In step S59, the score calculation unit 152 determines whether or not the localization scores of all the grids have been calculated.

In a case where it is determined in step S59 that the localization scores of all the grids have not been calculated, the score calculation unit 152 increments i (i=i+1) in step S60. Thereafter, the process returns to step S58, and the process of step S58 is repeatedly performed until the localization scores of all the grids are calculated.

On the other hand, in a case where it is determined in step S59 that the localization scores of all the grids have been calculated, in step S61, the heat map drawing unit 153 draws an overhead image illustrating a state of the 3D map viewed from the overhead viewpoint when the grids are divided.

In step S62, the heat map drawing unit 153 draws a grid in a color corresponding to the localization score on the overhead image.

In step S63, the display unit 25 displays the drawing result by the heat map drawing unit 153. Thereafter, the processes of steps S56 to S63 are repeatedly performed each time the setting data is changed.

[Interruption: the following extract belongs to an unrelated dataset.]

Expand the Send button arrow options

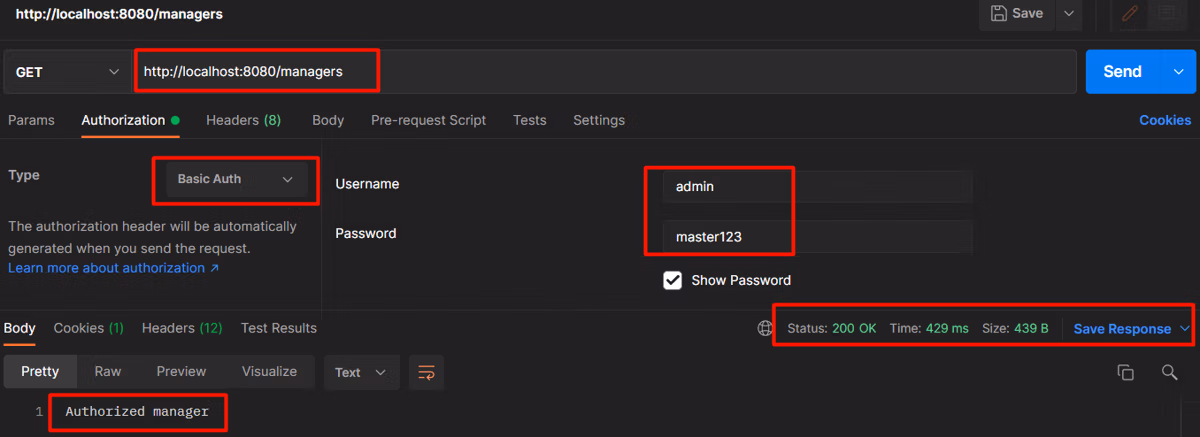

As described above, in the information processing device 11, the overhead image (first image) on which the heat map (second image) indicating the ease of localization in color is superimposed for each of the grids into which the 3D map viewed from the overhead viewpoint is divided is presented to the application developer. By viewing the color of the grid in the heat map view while changing the evaluation direction, the application developer can confirm where and from which direction the query image is captured to easily succeed in localization or easily fail.

Modifications

<Example of UI for Inputting Operation of Setting Evaluation Direction>

FIG. 25 is a diagram illustrating another example of the UI for inputting the operation of setting the evaluation direction.

As illustrated in FIG. 25, a target object 201 of interest may be arranged and displayed on a heat map (grid) as a UI that allows an application developer to change a position. The evaluation direction for each grid is set to, for example, a direction from the center of each grid toward the center of the target object of interest (one point of the overhead image).

<Example in which a Plurality of Evaluation Directions is Set>

A plurality of evaluation directions may be set for each grid. In this case, the application developer does not need to set the evaluation direction.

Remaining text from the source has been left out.